Haberler

''Milli iradeye sahip çıkma vaktidir''

Haber Tarihi: 28 Ara 2014

''Milli iradeye sahip çıkma vaktidir''

Başbakan Ahmet Davutoğlu, çözüm süreci ile ilgili önemli açıklamalarda bulundu. Bu süreci başarıyla götüreceklerini ifade eden Davutoğlu, 'Türk-Kürt kardeştir ayrım yapan kalleştir. Alevi-Sünni kardeştir ayrım yapan kalleştir'.dedi

Davutoğlu, çözüm sürecini başarıyla götüreceklerini ifade ederek, "Türk-Kürt kardeştir ayrım yapan kalleştir. Alevi-Sünni kardeştir ayrım yapan kalleştir. Bu ülkede kim böyle provokatif eylemlerle kardeşliğimizi sekteye uğratmaya kalkarsa, onun karşısında Amanoslar gibi dimdik duracağız.
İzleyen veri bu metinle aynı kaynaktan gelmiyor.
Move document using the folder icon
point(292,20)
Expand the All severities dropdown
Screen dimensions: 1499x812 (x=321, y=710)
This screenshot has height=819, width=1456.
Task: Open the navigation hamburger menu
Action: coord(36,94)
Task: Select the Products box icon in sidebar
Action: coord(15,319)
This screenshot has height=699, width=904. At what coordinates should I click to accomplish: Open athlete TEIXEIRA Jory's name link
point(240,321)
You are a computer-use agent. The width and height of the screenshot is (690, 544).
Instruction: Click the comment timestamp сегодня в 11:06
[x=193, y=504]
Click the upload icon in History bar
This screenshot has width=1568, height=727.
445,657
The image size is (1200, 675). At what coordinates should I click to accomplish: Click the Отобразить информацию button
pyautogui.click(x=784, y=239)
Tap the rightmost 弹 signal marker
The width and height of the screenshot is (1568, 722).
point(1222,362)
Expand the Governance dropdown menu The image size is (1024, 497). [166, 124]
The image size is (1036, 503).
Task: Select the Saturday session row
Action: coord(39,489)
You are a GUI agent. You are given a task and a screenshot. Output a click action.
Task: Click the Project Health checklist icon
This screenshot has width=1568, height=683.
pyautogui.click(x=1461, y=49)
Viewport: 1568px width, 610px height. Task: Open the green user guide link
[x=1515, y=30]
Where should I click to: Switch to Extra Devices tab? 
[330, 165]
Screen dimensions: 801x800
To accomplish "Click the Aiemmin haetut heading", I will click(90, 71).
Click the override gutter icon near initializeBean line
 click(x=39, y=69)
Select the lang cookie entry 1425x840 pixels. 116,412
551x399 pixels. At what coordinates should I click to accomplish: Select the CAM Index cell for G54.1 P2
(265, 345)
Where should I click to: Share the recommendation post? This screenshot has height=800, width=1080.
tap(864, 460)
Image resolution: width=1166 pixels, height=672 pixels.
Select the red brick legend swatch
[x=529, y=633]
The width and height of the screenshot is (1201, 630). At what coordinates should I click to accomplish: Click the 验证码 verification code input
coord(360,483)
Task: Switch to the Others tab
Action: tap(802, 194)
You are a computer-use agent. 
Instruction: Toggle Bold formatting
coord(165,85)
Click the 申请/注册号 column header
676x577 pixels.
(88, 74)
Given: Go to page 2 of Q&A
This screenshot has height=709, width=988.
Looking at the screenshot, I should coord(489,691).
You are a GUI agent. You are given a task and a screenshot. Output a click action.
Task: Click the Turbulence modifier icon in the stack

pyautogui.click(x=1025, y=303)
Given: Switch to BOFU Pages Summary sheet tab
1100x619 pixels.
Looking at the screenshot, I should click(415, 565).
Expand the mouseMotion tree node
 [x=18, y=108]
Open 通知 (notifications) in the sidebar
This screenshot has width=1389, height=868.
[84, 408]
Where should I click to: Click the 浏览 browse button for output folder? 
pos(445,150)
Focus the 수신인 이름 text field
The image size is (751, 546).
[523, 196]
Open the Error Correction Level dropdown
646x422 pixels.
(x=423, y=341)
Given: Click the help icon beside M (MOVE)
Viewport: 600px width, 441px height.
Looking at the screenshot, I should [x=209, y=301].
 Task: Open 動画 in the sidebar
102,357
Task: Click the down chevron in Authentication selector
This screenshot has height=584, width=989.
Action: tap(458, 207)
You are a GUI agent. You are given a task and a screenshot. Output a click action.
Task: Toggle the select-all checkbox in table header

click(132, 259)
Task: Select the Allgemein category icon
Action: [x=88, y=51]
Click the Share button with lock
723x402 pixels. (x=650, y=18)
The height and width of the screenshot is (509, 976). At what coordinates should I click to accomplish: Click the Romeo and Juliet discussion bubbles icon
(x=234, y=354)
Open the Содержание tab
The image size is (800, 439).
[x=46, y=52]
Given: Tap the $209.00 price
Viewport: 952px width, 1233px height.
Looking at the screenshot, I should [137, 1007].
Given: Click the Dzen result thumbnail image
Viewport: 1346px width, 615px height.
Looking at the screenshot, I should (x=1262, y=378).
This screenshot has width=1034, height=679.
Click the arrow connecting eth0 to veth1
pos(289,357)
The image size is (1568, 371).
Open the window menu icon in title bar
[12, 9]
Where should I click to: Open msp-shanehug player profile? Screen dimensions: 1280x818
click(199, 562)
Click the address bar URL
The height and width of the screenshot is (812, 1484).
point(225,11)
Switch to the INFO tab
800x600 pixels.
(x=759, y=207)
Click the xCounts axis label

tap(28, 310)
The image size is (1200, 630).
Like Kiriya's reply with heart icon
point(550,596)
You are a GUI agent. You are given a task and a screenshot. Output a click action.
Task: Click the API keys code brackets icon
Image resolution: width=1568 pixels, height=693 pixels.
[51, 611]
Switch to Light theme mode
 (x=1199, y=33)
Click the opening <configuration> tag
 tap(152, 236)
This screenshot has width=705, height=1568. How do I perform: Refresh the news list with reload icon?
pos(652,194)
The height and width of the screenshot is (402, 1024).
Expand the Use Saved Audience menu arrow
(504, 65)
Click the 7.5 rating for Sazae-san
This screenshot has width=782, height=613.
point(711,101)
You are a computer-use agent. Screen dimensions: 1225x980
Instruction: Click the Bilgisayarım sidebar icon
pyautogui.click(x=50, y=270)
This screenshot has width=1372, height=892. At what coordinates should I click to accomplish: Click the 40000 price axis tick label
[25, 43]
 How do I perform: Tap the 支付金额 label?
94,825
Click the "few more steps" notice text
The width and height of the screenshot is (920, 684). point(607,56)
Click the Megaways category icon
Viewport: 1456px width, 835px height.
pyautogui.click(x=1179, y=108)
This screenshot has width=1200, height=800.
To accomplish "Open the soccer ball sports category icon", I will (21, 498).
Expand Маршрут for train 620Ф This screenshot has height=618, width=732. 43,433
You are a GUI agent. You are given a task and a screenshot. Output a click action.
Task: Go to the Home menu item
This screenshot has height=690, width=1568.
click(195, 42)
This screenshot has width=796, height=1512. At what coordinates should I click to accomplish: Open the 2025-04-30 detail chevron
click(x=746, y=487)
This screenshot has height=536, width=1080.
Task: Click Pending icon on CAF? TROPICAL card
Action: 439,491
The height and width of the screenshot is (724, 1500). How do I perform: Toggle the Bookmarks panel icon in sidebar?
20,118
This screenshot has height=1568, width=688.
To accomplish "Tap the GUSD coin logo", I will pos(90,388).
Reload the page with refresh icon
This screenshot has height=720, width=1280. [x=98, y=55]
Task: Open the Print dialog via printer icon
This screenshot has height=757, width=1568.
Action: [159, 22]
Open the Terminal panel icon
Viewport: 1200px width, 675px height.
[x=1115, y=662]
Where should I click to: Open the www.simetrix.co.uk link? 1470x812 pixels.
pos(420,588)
Çözüm sürecini her ne suretle olursa olsun inşallah başarıya götüreceğiz" dedi.
Başbakan Ahmet Davutoğlu, AK Parti Hatay İl 5. Olağan Kongresi'ne katıldı. Başbakan Davutoğlu'na partililer büyük sevgi gösterinde bulundu. Kongrede konuşan Başbakan Davutoğlu, Hatay'ın kendi siyasetlerinde omurga şehirlerinden biri olduğunu belirterek, "AK Parti önce birlik içinde kesret, kesret içinde birlik demiştir. Yani vatandaşlarımızın bütünü yani 77 milyon birdir beraberdir, beraber olacak demiştir. Ama vatandaşlarımız içindeki birliği kesreti ifade eden bütün farklılıklara mezhep, köken, ırk farkı gözetmeden tam bir kardeşlik bilinci ile yaklaştık, yaklaşmaya devam edeceğiz. Kesret içinde birlik dedik. Bu kadim topraklar Hatay'da olduğu gibi 10 farklı medeniyete beşiklik etmiş, bu topraklarda kültürel anlamda bir kesret vardır. Ama aynı zamanda orta aidiyet bilinci anlamında bir vahdet vardır, birlik vardır. Bu vahdeti de, birliği de daimi olarak koruyacağız. Hatay onun için güzeldir. Hatay'da Arap, Türk, Kürt, Sünni, Hristiyan vatandaşlarımız birlik içinde yaşıyor. Hatay kardeşlik diyarıdır. Hatay sadece ülkemizde değil dünyada saygınlık uyandıran bir hoşgörü diyarıdır. Biz de AK Parti olarak ülkemizin her rengini bünyemizde barındırıyoruz. Her kişiyi vatandaşlık kimliği ile bağrımıza basıyoruz. Bize durmak yok. AK Parti muhabbet, aşk, sevda, kardeşlik partisidir. Bütün Türkiye için diyoruz ki farklı kültürlerden, mezheplere sahip olabilirsiniz ama biz bir ve beraberiz diyoruz. Mazlumlara yardım ediyoruz, edeceğiz. Kim karşımıza dikilirse dikilsin, kim kumpas kurarsa kursun bu al bayrağı dünyanın her yerinde dalgalandıracağız. İşte milli birlik ve beraberlik derken, biz çözüm süreci derken birlik içinde kesret kesret içinde birliği kastediyoruz. İstiyoruz ki ülkemizin her bir vatandaşı konuştuğu anadiliyle, yaşadığı kültürüyle, saygıya her zaman layıktır ve layık olacak. Tarihdaşlığımız daim olacak. Herkes eşit vatandaşlık hakkından yararlanacak. Birileri bu ülke vatandaşları arasına Kürt-Türk, Alevi-Sünni ayrımı getirirse, onun karşısında AK Parti olarak dimdik duracağız. İşte biz bunun için çözüm süreci dedik" diye konuştu.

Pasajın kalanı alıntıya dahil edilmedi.